WHAT THIS TASK INVOLVES
Each line of the records below that holds "dropdown" should be copied out.

Data records:
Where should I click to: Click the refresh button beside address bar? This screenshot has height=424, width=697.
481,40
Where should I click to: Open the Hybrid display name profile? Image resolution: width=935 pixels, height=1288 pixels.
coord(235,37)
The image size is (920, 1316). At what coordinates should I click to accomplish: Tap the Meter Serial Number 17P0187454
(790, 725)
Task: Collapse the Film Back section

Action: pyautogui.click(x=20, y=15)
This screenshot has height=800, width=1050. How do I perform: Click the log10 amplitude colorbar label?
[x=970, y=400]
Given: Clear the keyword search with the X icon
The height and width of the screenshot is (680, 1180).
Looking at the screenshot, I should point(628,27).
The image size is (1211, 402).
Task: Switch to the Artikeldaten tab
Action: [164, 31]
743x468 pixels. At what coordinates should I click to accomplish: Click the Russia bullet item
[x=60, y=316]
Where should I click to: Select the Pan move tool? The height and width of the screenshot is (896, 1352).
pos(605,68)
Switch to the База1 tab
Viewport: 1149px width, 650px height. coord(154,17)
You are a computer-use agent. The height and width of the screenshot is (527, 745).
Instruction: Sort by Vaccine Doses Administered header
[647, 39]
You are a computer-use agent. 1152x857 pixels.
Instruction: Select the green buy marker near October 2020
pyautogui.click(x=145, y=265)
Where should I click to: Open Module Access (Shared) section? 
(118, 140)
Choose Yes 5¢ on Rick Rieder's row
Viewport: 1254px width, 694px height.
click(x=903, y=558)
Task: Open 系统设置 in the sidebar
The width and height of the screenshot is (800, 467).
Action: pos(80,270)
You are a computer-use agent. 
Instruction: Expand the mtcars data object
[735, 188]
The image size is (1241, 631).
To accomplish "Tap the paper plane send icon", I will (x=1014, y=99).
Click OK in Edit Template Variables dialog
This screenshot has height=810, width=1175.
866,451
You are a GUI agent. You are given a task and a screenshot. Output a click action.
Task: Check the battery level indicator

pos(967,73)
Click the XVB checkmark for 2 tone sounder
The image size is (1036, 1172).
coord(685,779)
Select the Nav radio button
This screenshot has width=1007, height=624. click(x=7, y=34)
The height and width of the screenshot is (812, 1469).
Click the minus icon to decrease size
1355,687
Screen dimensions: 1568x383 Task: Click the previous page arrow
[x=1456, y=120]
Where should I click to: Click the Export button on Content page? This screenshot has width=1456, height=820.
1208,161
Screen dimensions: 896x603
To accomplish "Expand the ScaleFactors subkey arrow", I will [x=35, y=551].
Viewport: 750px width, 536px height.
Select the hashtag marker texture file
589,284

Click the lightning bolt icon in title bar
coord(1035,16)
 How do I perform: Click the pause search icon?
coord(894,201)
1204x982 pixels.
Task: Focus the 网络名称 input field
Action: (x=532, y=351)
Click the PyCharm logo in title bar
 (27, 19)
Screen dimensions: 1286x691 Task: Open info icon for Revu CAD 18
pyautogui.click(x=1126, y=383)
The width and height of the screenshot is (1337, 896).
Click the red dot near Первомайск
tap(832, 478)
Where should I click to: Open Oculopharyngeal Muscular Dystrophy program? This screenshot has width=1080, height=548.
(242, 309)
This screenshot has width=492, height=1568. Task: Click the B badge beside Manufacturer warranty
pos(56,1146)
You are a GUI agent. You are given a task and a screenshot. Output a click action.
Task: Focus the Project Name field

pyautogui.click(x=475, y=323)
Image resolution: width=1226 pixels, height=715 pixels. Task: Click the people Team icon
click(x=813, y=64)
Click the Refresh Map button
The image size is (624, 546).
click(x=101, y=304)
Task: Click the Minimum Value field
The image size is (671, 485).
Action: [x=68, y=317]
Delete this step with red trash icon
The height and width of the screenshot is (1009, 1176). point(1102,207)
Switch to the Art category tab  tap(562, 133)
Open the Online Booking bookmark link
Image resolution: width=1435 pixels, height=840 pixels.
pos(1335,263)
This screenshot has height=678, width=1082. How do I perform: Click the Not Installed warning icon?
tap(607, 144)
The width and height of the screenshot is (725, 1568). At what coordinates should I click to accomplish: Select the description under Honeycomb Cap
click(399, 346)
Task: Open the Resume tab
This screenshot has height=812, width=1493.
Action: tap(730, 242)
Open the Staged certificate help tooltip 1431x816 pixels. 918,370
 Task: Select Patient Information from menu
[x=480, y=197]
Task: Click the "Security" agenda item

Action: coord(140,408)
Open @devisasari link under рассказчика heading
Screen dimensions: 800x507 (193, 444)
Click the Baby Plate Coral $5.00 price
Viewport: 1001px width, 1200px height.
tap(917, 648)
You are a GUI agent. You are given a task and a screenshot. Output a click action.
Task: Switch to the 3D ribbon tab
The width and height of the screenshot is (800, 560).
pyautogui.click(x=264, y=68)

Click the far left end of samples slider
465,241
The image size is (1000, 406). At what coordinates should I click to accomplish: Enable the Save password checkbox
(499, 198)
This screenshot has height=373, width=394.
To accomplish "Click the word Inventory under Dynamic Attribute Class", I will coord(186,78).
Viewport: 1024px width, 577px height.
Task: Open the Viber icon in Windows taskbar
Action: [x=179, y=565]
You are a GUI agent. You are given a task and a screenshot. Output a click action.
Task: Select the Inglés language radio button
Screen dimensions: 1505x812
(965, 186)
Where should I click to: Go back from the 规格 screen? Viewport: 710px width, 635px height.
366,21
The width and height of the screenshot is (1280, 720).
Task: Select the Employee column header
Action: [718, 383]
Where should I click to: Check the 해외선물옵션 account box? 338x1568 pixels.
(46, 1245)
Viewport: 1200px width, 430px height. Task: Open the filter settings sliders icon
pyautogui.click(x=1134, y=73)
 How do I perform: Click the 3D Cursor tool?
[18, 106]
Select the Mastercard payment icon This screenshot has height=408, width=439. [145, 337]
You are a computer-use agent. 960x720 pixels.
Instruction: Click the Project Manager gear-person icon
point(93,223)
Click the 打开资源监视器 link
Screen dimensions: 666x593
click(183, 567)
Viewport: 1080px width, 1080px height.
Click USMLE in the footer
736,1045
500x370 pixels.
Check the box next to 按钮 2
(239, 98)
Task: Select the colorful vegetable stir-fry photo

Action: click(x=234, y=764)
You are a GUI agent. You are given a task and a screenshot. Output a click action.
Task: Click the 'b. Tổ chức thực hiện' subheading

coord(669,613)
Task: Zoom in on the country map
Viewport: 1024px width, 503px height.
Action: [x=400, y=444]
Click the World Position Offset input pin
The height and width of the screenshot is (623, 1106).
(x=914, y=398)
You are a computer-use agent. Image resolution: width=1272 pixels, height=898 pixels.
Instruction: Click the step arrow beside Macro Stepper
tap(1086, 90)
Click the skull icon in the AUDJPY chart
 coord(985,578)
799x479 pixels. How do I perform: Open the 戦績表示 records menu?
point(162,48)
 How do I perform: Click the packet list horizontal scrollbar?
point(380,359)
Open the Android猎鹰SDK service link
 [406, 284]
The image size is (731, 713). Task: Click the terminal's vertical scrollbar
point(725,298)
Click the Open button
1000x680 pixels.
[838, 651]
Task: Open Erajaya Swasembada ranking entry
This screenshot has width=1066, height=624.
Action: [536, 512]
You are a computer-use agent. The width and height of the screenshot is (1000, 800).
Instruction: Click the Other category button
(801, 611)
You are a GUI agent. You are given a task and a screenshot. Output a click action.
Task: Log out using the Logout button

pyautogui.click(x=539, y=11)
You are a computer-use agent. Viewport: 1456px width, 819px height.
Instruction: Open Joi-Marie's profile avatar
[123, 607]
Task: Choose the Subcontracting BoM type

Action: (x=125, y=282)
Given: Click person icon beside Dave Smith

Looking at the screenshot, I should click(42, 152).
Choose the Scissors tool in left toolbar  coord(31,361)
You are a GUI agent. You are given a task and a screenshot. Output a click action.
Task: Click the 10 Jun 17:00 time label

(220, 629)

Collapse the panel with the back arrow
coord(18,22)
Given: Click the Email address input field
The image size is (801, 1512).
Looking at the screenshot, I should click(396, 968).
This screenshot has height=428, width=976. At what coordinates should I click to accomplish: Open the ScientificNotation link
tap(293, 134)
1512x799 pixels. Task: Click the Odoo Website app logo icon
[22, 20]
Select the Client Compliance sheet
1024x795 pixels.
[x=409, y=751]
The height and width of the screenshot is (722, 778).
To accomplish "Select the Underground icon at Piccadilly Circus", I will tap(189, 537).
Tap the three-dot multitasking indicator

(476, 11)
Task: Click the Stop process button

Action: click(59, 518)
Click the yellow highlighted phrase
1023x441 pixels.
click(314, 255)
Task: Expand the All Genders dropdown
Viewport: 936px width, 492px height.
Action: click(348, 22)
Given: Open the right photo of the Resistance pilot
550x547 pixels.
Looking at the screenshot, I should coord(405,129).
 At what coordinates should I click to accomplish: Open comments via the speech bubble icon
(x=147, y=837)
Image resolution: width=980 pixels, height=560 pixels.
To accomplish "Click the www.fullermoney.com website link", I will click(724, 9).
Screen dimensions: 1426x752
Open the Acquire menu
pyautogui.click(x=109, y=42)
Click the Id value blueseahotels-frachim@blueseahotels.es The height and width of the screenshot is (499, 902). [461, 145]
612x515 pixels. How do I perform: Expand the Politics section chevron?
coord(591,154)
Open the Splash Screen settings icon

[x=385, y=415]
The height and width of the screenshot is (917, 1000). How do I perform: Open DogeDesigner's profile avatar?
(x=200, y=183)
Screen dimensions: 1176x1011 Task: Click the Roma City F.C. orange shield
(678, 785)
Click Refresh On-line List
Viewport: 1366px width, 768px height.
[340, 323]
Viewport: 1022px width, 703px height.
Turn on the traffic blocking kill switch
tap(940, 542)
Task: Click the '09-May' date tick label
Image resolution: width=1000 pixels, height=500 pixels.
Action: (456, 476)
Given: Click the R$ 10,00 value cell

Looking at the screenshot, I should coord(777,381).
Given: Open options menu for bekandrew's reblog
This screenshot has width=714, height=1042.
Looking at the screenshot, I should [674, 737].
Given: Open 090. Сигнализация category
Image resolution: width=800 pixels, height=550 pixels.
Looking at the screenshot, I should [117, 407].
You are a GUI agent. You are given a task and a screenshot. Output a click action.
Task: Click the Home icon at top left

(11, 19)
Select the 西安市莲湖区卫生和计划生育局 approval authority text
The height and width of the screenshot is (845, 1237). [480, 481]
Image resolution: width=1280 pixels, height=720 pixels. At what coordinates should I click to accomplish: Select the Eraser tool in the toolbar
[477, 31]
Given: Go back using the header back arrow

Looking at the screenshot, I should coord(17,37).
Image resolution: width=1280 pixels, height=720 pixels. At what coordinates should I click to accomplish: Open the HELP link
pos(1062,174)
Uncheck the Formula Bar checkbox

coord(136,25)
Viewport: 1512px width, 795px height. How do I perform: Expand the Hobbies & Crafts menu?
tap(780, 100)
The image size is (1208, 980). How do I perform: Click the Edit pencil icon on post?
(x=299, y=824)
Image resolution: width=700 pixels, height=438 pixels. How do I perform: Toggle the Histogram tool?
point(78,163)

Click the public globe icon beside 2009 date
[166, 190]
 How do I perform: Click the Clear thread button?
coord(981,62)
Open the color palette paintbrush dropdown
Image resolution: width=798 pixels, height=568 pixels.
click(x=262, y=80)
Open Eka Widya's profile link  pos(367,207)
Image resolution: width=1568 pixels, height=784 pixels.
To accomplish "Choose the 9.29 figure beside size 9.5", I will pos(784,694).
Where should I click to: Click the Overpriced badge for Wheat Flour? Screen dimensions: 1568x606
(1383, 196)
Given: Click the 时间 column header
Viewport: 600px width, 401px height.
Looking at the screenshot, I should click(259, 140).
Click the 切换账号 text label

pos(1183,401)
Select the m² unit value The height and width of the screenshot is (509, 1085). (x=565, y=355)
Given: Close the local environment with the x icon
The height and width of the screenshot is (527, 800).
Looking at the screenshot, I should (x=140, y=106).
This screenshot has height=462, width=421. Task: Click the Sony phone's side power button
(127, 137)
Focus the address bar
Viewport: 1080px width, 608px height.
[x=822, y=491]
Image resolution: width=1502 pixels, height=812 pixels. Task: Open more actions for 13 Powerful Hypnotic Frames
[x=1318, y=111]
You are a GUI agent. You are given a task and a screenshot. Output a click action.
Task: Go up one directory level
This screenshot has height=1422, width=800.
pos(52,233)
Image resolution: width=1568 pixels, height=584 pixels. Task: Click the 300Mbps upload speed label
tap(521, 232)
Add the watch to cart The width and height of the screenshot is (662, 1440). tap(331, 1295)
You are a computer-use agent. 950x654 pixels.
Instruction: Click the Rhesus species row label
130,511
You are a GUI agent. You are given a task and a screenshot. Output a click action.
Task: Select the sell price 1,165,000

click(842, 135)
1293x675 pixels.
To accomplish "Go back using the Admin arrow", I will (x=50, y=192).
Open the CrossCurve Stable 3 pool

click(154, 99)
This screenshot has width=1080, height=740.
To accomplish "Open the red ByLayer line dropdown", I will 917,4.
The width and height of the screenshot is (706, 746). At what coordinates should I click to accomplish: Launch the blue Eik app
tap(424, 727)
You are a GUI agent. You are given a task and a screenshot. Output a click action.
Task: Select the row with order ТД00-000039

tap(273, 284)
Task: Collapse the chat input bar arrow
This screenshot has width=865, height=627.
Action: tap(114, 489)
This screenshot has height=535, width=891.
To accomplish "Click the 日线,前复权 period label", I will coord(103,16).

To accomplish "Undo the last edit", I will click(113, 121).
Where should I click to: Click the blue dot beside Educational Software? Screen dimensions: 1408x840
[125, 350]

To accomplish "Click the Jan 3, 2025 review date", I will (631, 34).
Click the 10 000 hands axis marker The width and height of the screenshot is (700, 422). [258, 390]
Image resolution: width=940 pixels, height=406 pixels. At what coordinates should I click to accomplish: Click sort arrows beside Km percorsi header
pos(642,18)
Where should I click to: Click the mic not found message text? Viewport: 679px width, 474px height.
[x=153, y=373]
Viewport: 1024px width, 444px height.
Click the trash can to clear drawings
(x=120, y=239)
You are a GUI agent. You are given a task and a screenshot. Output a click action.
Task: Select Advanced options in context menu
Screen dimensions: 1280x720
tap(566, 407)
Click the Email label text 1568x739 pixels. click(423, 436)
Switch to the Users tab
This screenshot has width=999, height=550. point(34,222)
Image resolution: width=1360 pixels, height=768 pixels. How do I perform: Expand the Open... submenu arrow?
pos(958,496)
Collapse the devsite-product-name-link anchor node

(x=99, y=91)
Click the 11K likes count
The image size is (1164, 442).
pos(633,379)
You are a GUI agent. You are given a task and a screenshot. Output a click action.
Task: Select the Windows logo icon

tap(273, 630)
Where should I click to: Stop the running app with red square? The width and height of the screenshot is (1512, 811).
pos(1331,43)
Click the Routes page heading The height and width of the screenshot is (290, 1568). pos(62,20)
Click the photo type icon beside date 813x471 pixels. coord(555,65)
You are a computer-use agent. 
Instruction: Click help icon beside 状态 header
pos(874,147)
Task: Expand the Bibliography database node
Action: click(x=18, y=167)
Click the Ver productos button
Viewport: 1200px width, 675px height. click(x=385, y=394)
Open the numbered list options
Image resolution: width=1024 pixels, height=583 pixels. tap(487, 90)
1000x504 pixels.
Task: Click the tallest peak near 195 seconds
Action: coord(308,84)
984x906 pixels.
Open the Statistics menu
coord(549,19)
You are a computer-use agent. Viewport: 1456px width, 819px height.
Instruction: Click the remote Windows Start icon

TASK RESULT
Task: Expand the All Genders dropdown
Open the color palette paintbrush dropdown
To accomplish "Open the red ByLayer line dropdown", I will 917,4.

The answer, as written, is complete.